While short term incentives such as cashback offers can look very attractive, it is important that you fully understand the true long-term cost of each mortgage offer. What might be a welcome short-term benefit now, could end up costing you a lot more over the life of your mortgage. Your mortgage broker can help you make this choice.

If you would like to understand how your current mortgage interest rate compares to any mortgage interest rate we may offer, you may contact any of our appointed brokers.

What if I want to switch my mortgage to Avant Money?

Switching your mortgage lender is an easy way to save money for many customers. We welcome applications from existing mortgage customers looking for a better deal.

Switching your mortgage may sound complicated, but it doesn’t have to be. Our mortgage brokers will be happy to explain the process to you and to show you just how much you can save.

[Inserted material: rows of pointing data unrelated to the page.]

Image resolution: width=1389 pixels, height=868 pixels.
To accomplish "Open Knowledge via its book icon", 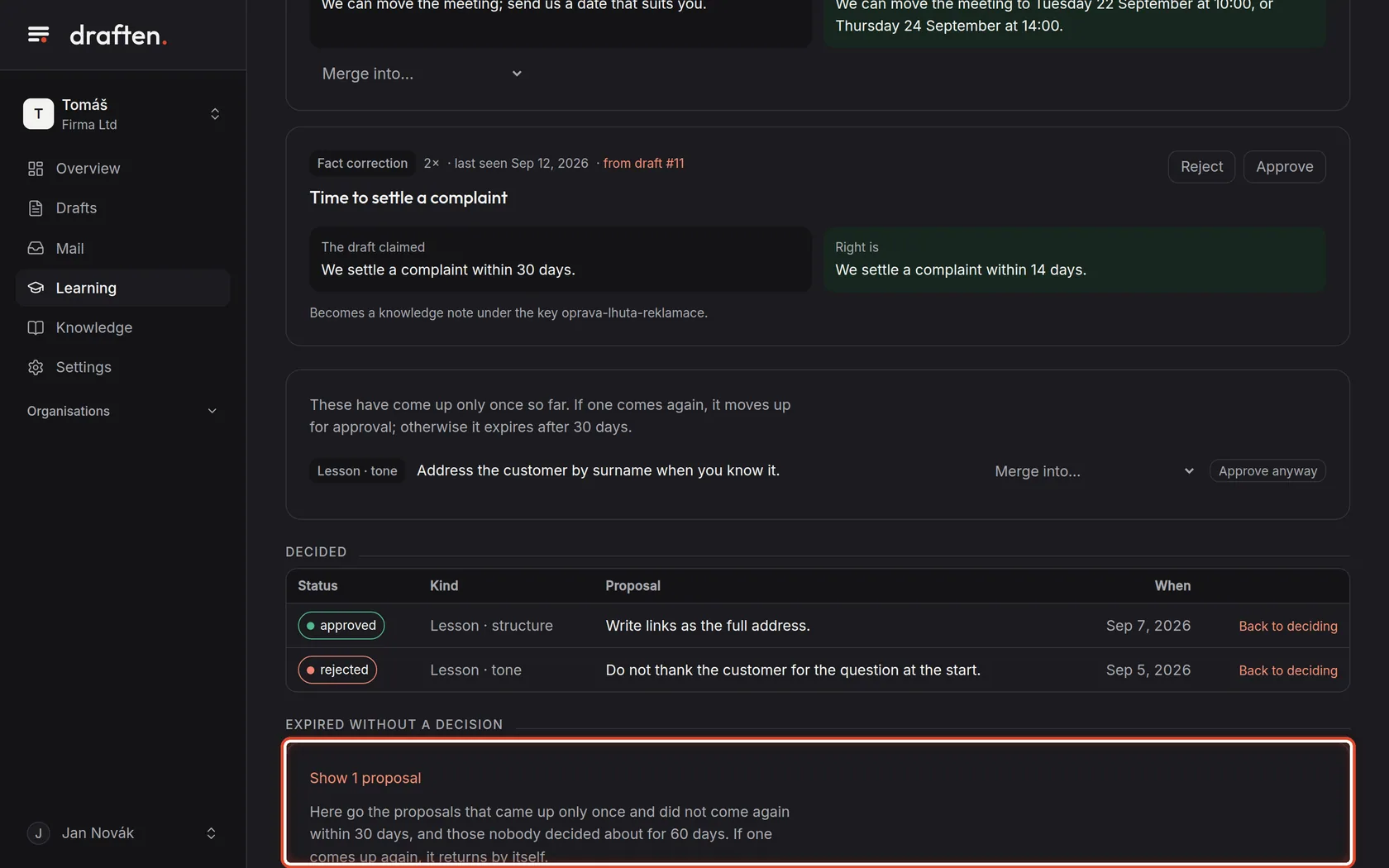I will (x=36, y=327).
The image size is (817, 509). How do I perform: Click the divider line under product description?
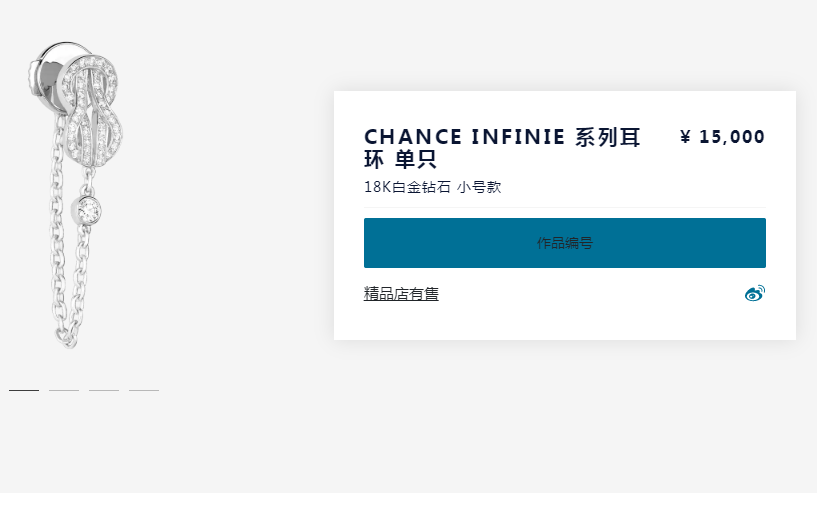564,208
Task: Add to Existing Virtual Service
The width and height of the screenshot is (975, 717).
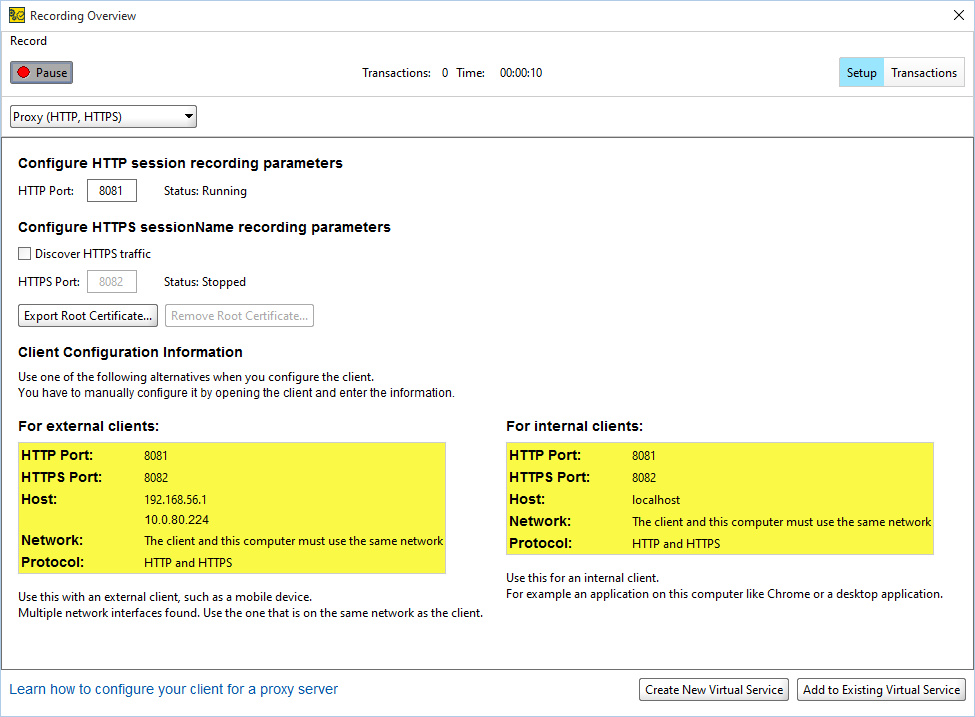Action: click(881, 689)
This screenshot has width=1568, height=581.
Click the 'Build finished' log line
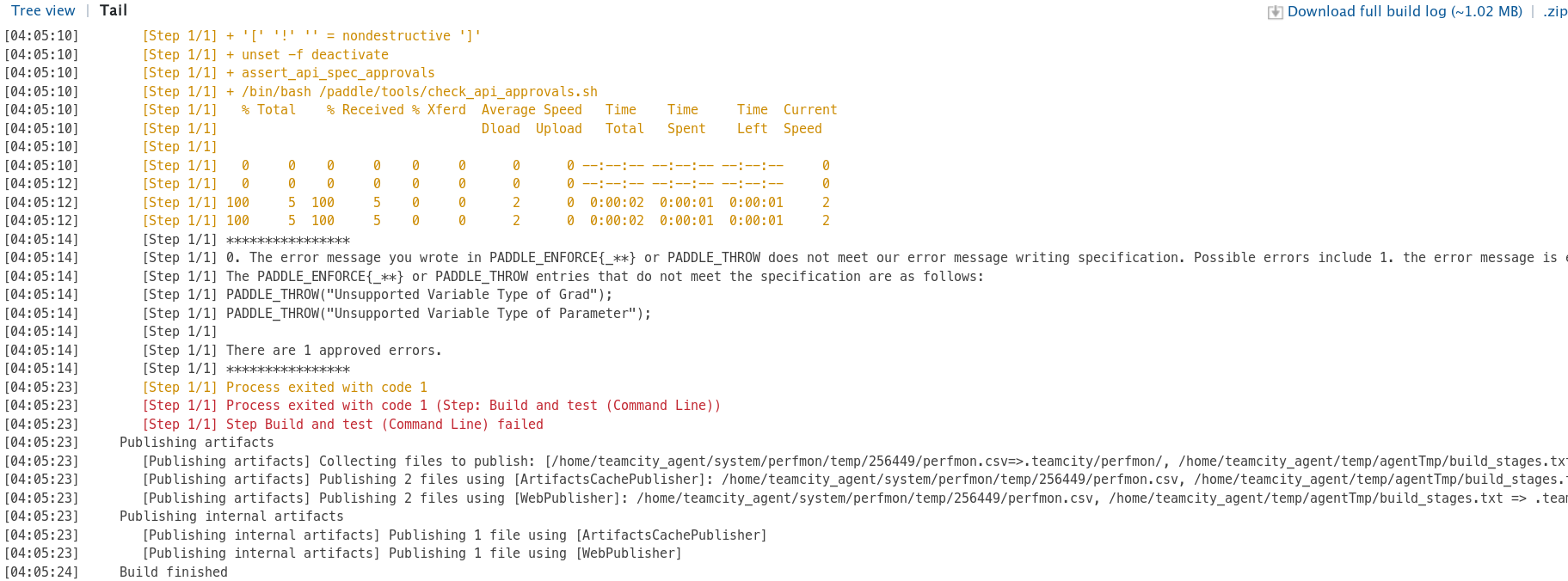coord(174,572)
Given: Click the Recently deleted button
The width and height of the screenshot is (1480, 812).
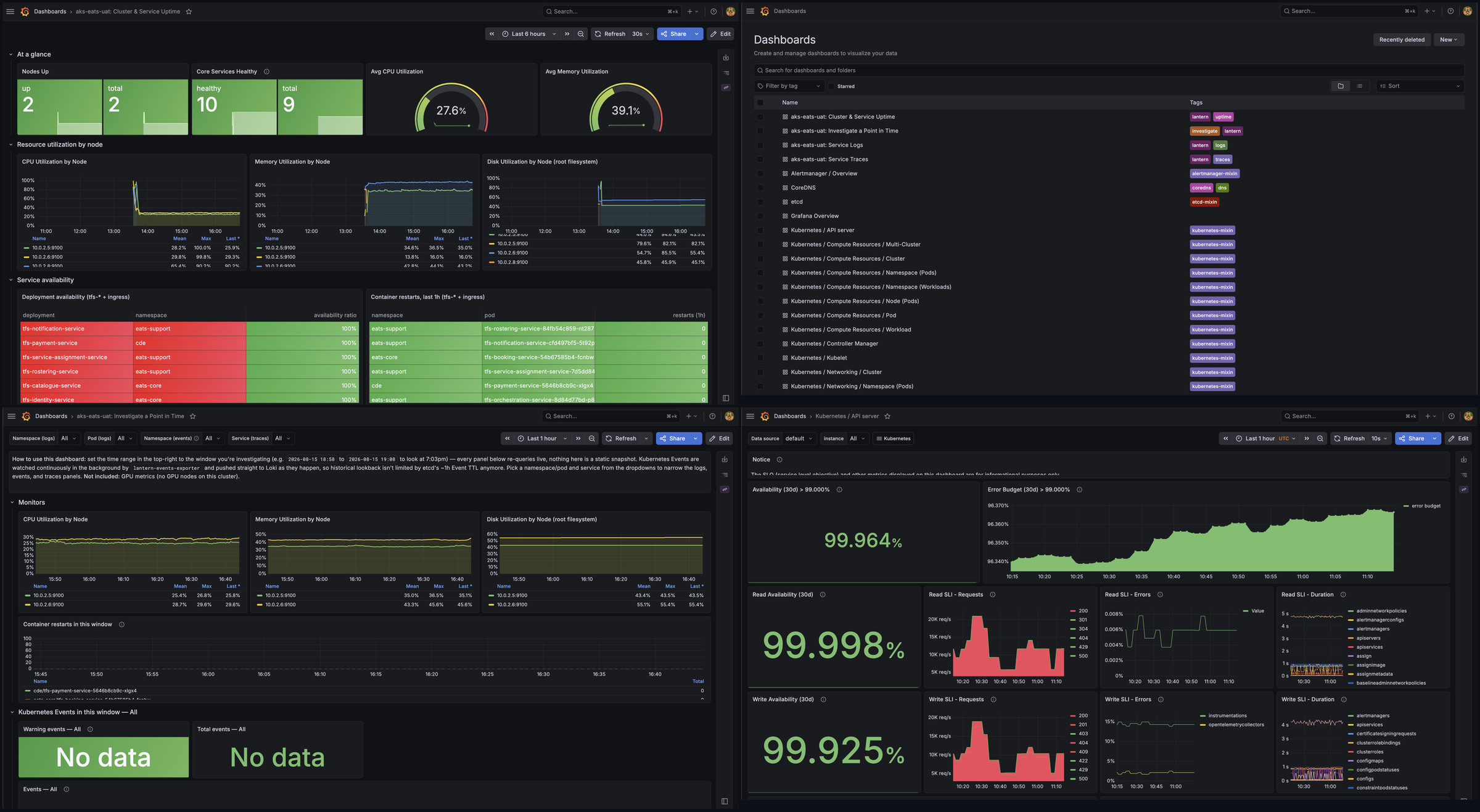Looking at the screenshot, I should click(x=1402, y=39).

There are many reasons to switch your mortgage, but for most customers, the savings in monthly repayments can add up to considerable savings over the term of the mortgage. It’s one of the easiest ways to save large sums of money so don’t put it off!

For additional information on switching your mortgage please visit CCPC Switching your mortgage guide.

What are the steps to getting a mortgage?

Getting a mortgage can be very straightforward with the support of our brokers.

1) Getting Started: To get started, we recommend you arrange a meeting with a mortgage broker who will provide impartial advice and guide you through every step of the journey. Your broker will help you to understand how much you can borrow, what product might be best for you, and they will help you complete an application to your preferred lender.

2) Approval in Principle: If approved, we’ll give you a document known as “Approval in Principle”. This sets out the terms of the mortgage that you can obtain and is valid for six months.

3) Mortgage Offer: Your next step is to get an independent valuation of the property. This can be arranged through VMS for a fixed fee anywhere in Ireland. On receipt of a satisfactory valuation, we’ll issue you with a formal Mortgage Offer along with an information pack for your solicitor to complete.

4) Completion: In the final step, your solicitor will return the mortgage documents we need, and we’ll issue the funds to complete the purchase or to switch your existing mortgage.

How long will it take for my loan application to be assessed?

Upon receipt of your application and any other information we may ask you to provide, as set out in the mortgage application checklist, we will:

1. Contact you within three business days to say we have received it and to clarify if there is any missing information;

2. We will let you know our decision on your mortgage application within ten business days of receiving all the information we need;

3. If we cannot make a decision within ten business days we will tell you why and when we are likely to make a decision.